[Start of section]
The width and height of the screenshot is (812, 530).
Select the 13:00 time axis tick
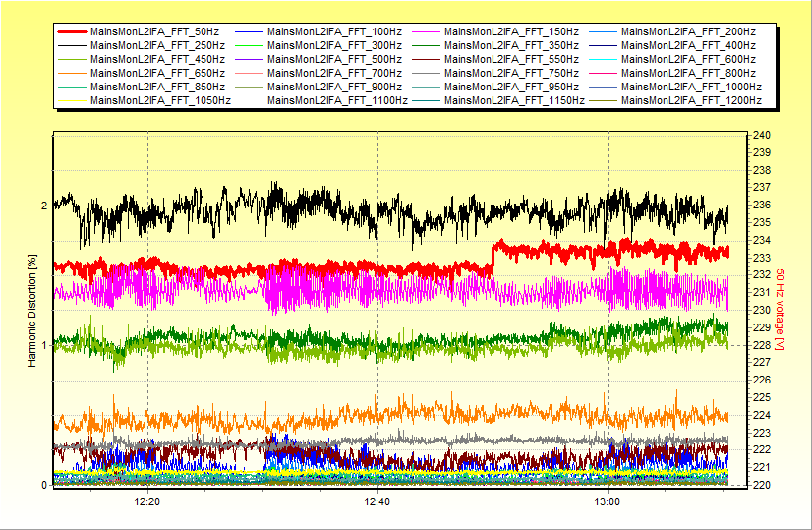click(608, 501)
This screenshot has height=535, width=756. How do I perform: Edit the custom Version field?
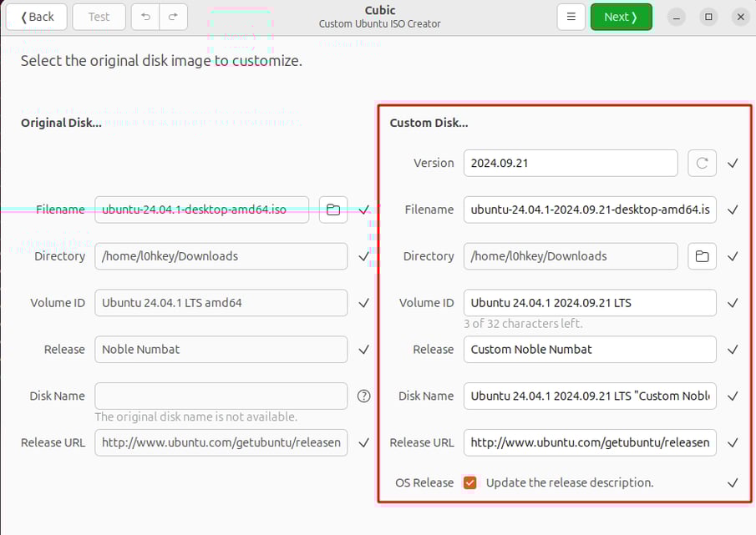pyautogui.click(x=570, y=163)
[End of section]
Task »
Your copy should match every record exactly and contain no pictures.

Your solution »
The width and height of the screenshot is (812, 530).
Select the 13:00 time axis tick
click(608, 501)
This screenshot has height=535, width=756. How do I perform: Edit the custom Version field?
pyautogui.click(x=570, y=163)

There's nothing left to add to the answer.